If a previous service topped a tree on your property, that tree likely has structural issues developing in the regrowth. The new shoots that emerge after topping grow with weaker attachment points and higher failure risk. Eric can assess what’s there and give you an honest picture of the options.
Rosewood Heights is the kind of place where a crew’s behavior on a job site gets noticed. Neighbors see who’s working, how they’re working, and what the yard looks like when they leave. In that environment, the accountability gap that exists in larger franchise operations, where the owner is never actually present, becomes very visible very quickly.

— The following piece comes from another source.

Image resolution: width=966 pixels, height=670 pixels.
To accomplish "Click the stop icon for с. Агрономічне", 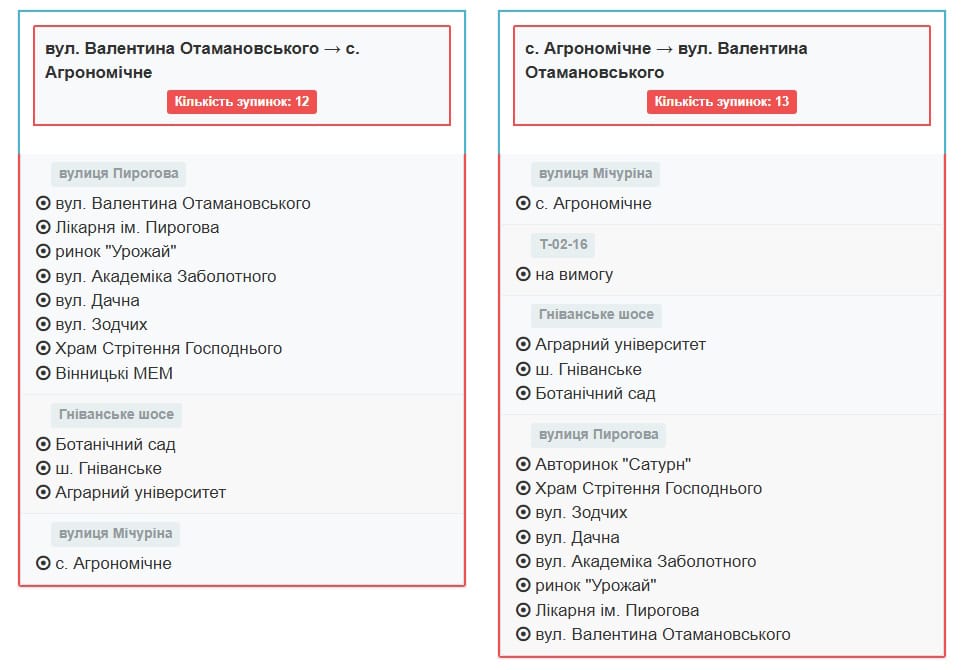I will coord(43,563).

Eric Thornsberry built Arbor Junkies around the principle that the owner being on-site isn’t a premium feature. It’s the baseline. His 18 years as a professional climber aren’t applied from a distance. They’re applied on your property, on your specific trees, with your specific access constraints taken into account. When something unexpected comes up mid-job, and in tree work it often does, the person making the call is the person most qualified to make it.
That’s not how most larger operations work. It’s exactly how Arbor Junkies works, on every job, in every community it serves.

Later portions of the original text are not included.